Every day Poets & Writers Magazine scans the headlines—from publishing reports to academic announcements to literary dispatches—for all the news that creative writers need to know. Here are today's stories:
In the ongoing saga over Internet retailers paying state sales tax, Clark Kepler, the owner of famed independent bookstore, Kepler's Books, in Menlo Park, California, has joined with other business owners in voicing their opposition to Amazon's stance. "I collect sales tax and Amazon has not and that gives them an unfair advantage." (San Jose Mercury News)
The Walt Disney Company has donated five-hundred thousand dollars and eight million books to First Book, a charity that provides new books to kids in need. (Publishers Weekly)
An independent bookstore opened by Christopher Robin Milne (son of Winnie the Pooh author, A. A. Milne) will close after sixty years in business. (Bookseller)

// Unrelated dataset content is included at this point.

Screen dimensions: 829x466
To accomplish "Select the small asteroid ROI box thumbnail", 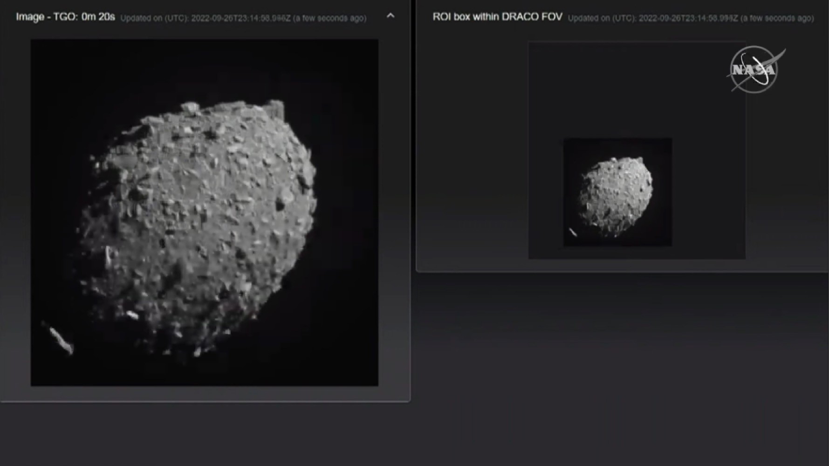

With summer's inevitable end approaching, BookPage lists the twenty-five books they're most excited about for the fall season, from authors including Elissa Schappell, Susan Orlean, and Colson Whitehead.
Joining book-enthusiast websites such as Goodreads, LibraryThing, and Shelfari is the newly launched BookLamp, a service that works similar to Pandora—the streaming music site that uses an algorithm to recommend music based on a listener's likes and dislikes—and intends to "help readers find new books that they will enjoy, based on the writing style and themes of books they have enjoyed in the past." (Huffington Post)
Forbes yesterday released a list of the world's top-earning authors from May 2010 to April 2011. James Patterson topped the pile. If you've ever wondered how James Patterson can churn out so many books (he released ten novels during the period under scrutiny), Forbes reports Patterson "works with a team of co-authors to boost his output." (Guardian)
Today is novelist Jonathan Franzen's birthday. From Franzenfreude to Glassesgate, Galleycat is celebrating the day with all things Franzen.